Moreover, had the prosecution raised the standing question during the evidentiary hearing in municipal court, Van Houten may well have established an expectation of privacy in Greenwood's trash. The prosecution's failure to challenge her standing there constitutes a waiver of the issue here. (Steagald v. United States (1981) 451 U.S. 204, 208-209 [68 L. Ed. 2d 38, 43-44, 101 S. Ct. 1642].)

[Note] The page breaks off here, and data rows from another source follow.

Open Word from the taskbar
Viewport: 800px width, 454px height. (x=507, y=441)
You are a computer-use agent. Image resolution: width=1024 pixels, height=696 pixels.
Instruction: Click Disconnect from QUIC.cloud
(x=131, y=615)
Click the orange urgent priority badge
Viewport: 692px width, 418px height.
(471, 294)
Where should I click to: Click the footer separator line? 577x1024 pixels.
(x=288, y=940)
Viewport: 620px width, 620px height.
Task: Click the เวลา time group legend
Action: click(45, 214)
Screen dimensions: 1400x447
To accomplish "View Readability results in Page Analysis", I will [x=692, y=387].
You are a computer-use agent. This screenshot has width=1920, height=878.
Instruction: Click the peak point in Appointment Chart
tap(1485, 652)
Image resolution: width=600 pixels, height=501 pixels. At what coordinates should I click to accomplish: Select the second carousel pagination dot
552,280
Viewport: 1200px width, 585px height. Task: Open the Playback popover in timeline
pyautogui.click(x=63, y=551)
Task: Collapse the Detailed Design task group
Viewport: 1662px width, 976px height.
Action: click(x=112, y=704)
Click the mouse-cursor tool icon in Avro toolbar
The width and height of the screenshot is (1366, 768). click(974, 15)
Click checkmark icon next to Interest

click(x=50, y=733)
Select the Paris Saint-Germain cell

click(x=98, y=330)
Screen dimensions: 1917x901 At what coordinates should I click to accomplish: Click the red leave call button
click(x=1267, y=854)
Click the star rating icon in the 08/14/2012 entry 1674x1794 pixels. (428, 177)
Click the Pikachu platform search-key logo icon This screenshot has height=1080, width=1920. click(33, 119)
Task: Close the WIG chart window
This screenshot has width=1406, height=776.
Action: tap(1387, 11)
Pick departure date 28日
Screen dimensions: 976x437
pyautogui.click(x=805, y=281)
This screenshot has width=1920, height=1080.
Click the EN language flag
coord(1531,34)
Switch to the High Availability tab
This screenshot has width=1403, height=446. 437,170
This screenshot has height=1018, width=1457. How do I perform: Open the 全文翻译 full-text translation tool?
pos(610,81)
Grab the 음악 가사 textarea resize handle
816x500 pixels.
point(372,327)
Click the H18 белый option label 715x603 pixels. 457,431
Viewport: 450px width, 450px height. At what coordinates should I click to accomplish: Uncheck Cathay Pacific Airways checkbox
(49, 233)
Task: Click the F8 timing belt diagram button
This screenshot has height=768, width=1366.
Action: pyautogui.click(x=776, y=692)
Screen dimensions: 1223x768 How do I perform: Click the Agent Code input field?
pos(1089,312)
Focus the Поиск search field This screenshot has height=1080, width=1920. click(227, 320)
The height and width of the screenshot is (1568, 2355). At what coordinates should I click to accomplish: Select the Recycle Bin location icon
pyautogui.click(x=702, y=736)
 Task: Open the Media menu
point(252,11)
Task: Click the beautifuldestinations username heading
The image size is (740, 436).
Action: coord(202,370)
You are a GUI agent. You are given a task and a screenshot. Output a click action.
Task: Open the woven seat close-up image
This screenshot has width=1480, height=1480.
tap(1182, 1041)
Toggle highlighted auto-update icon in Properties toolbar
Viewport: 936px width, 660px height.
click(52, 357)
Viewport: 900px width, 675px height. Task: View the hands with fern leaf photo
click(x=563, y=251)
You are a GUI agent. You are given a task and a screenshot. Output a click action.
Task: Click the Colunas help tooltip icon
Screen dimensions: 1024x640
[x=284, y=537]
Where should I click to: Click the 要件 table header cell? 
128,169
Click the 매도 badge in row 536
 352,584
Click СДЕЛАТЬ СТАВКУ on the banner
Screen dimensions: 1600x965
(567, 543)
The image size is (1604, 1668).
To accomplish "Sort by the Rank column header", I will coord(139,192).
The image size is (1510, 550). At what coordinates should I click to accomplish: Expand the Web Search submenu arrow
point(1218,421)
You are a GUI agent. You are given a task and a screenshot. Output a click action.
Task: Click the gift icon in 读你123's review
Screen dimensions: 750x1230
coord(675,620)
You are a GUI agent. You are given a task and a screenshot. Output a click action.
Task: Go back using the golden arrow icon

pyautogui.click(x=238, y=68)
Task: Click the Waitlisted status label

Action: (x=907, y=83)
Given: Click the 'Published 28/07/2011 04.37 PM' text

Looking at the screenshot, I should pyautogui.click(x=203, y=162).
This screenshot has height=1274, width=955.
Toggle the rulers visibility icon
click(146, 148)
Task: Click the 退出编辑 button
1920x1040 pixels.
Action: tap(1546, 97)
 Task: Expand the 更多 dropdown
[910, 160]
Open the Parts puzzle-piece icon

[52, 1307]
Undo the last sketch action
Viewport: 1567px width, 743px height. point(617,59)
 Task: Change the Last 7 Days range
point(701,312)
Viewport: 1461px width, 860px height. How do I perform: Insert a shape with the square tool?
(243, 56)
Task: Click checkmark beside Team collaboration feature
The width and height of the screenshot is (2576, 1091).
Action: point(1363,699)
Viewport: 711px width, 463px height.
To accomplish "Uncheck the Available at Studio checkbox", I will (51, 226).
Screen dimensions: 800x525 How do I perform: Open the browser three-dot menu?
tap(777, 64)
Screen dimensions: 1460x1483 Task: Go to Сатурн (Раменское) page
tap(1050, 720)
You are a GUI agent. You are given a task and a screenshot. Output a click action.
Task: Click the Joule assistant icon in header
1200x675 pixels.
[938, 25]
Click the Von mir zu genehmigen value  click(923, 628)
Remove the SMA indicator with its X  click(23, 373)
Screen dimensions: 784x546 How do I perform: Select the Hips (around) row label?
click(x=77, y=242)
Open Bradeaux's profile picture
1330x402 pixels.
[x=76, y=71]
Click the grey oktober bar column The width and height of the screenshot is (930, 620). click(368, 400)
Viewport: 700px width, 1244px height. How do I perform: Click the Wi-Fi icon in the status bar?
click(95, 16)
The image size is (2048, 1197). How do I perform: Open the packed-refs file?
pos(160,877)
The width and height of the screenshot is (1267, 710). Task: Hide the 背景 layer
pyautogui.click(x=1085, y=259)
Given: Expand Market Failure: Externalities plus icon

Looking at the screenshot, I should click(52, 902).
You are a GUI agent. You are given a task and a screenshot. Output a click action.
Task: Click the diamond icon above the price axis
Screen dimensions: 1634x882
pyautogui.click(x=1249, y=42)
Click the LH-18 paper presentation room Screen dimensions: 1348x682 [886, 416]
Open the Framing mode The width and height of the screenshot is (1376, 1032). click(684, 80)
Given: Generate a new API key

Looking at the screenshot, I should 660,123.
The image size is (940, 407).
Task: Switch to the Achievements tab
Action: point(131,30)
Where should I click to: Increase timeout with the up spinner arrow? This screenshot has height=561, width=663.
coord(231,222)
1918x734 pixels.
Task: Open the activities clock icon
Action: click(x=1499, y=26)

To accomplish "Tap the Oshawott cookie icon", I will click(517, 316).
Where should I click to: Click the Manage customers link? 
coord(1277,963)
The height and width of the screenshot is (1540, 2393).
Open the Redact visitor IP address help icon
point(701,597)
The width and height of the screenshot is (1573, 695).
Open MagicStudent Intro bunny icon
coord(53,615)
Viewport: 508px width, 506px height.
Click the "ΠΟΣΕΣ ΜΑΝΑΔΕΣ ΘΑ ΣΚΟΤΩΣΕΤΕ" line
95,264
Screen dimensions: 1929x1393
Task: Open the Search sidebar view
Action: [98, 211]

In light of our required allegiance to Krivda, none of the other issues raised by the parties need be discussed. The motion to suppress evidence should have been granted at the preliminary hearing. The superior court judge correctly ruled that error required he set aside the information as to both Greenwood and Van Houten. [182 Cal. App. 3d 736]
The judgment is affirmed.
Trotter, P. J., and Sonenshine, J., concurred.